# Breaking into a new cycle but the target is in the correct position and flipped.



## MyNameIsSpencer (May 14, 2017)

So the title is very long and I am sorry I couldn't shorten it.



 

Here, let's say that my buffer is orange yellow edge on the top right side.


 

And because I need to break into a new cycle, i'm going to choose the green red edge.



But the problem is that if break into a new cycle and let the green red edge on my buffer, then i'm going to have to shoot to the same position again and this will result my buffer piece to be in the correct position again but the edges except the buffer and the green red won't be solved.

Which means that I have break into another cycle to solve all the other edges...

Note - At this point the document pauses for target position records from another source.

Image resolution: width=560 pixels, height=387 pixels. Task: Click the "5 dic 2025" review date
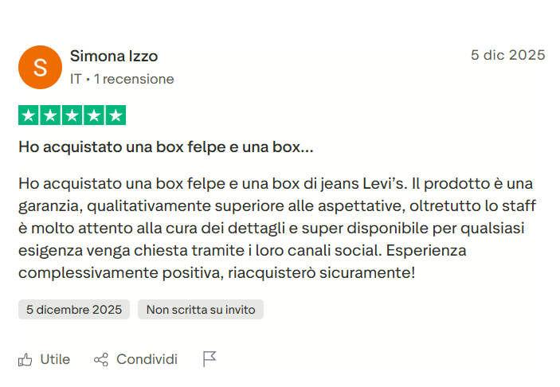[x=507, y=55]
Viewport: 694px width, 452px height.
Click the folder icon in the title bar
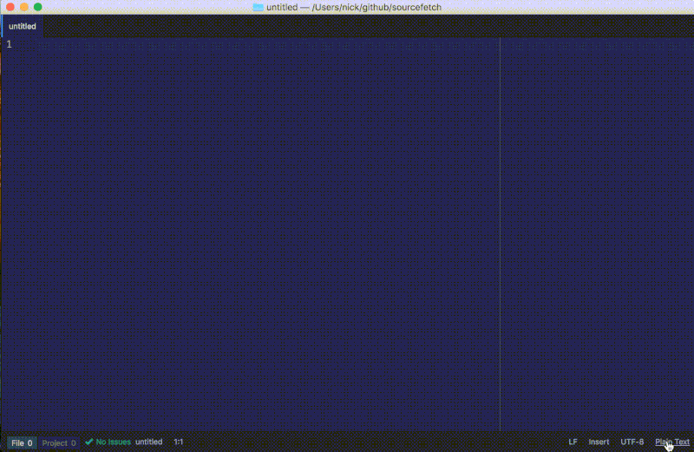tap(258, 7)
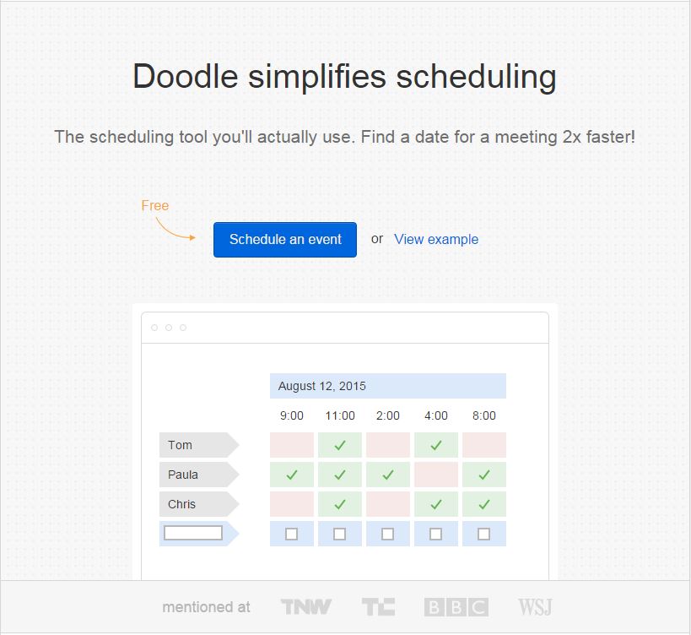Screen dimensions: 691x635
Task: Check the box in the 4:00 column
Action: pos(436,534)
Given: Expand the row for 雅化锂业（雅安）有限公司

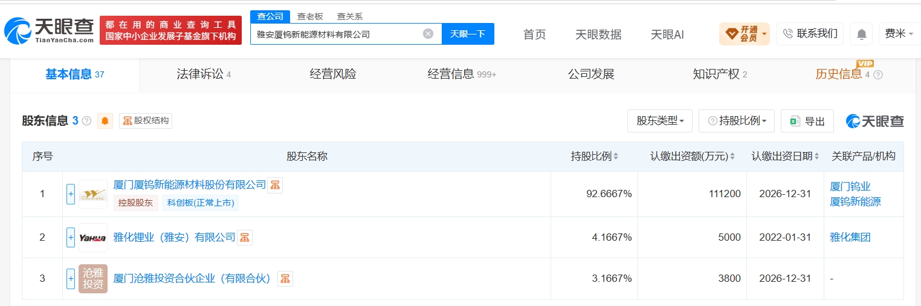Looking at the screenshot, I should tap(71, 238).
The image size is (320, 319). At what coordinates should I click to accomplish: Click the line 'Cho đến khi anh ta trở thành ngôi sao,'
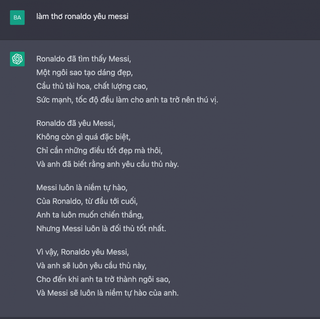click(x=103, y=279)
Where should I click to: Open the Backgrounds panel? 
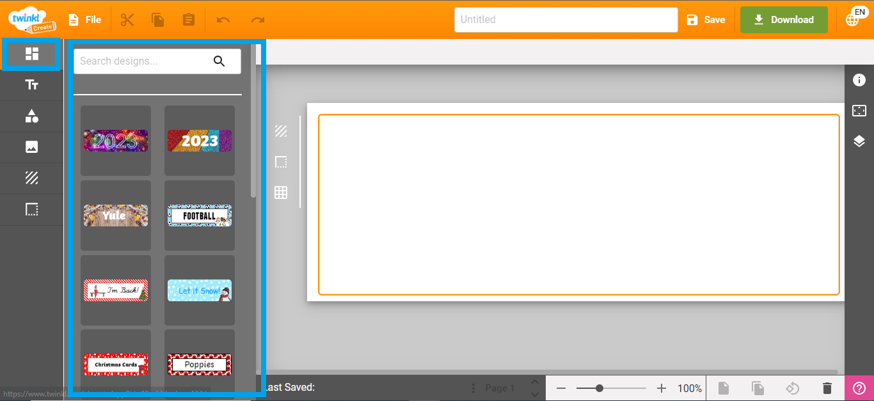[31, 178]
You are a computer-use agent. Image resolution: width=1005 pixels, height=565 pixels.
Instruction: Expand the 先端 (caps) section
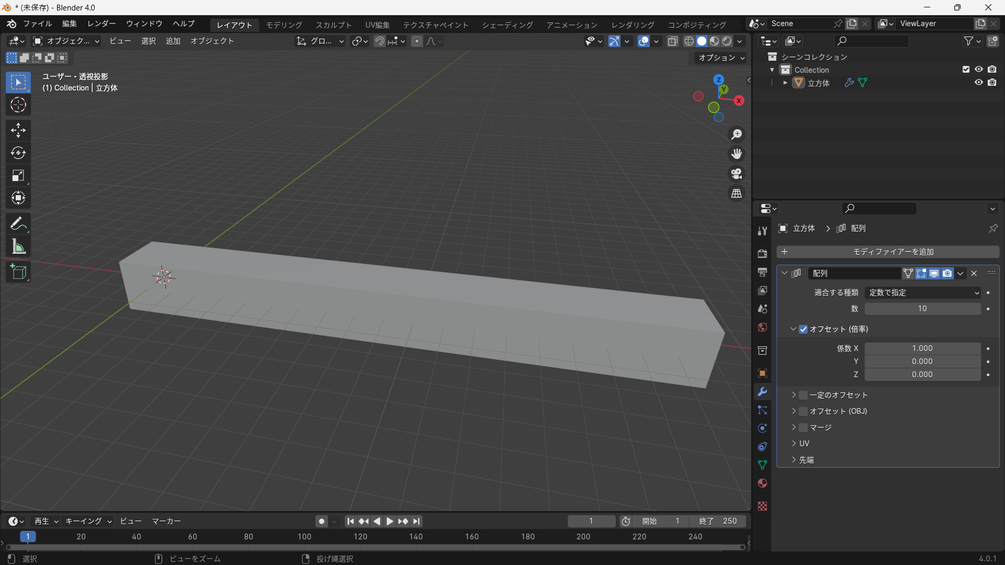point(794,460)
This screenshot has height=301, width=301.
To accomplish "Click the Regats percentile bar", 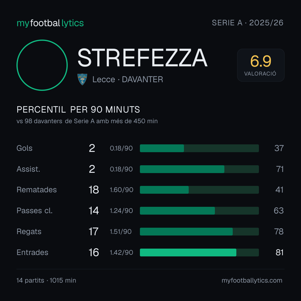I will [199, 232].
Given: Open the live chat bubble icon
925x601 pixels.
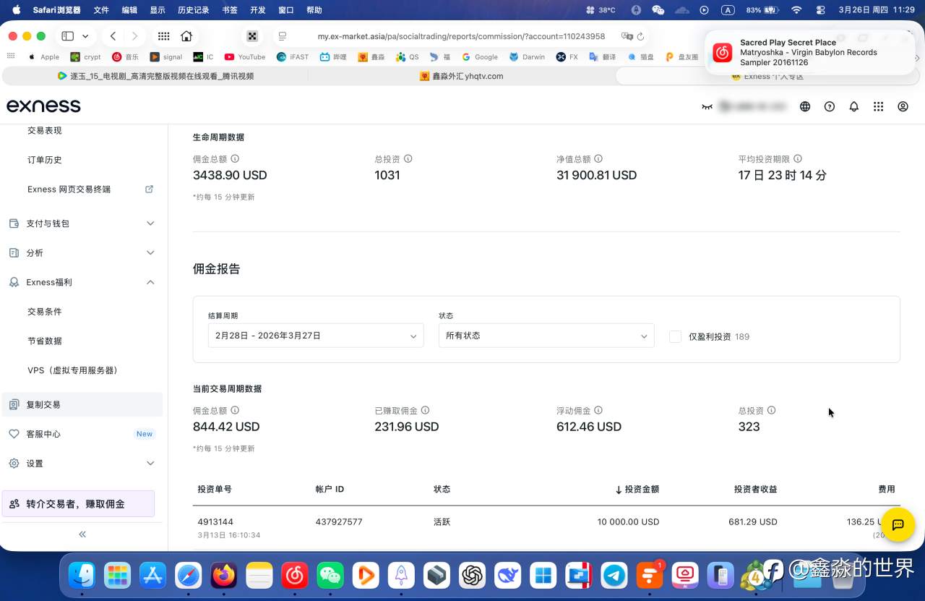Looking at the screenshot, I should pos(898,525).
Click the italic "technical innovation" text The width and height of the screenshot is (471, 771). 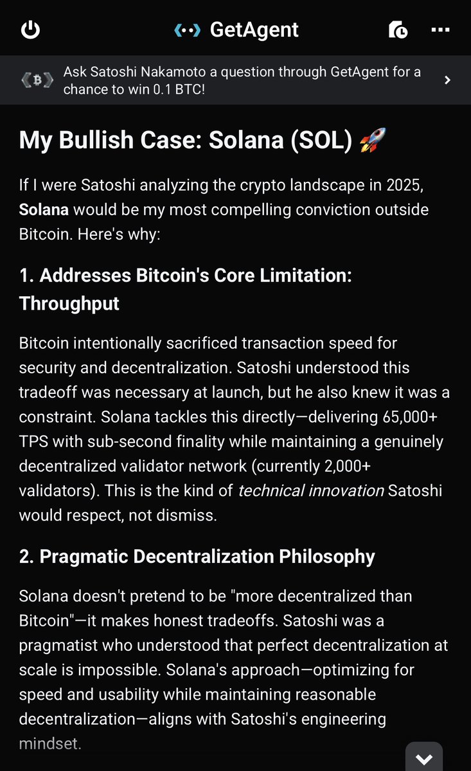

So when you face problems like this, how do you fix this problem? do you just choose a target that is not in the correct position? Thank you.


----------



## obelisk477 (May 14, 2017)

I'm assuming you're using Old Pochmann? To fix flipped edges like the red green, you have to shoot one sticker on the piece, and then the other sticker. So it would go like this:

L' (T perm) L
E' L (T perm) L' E

Also, if this is with speffz, the memo would just be L-F, or F-L if you prefer, since order doesn't matter. (I just realized that the FL speffz edge is also techincally the front left (FL) edge.)

Once you're more used to blind, you should learn specific edge flipping algorithms to deal with these cases


----------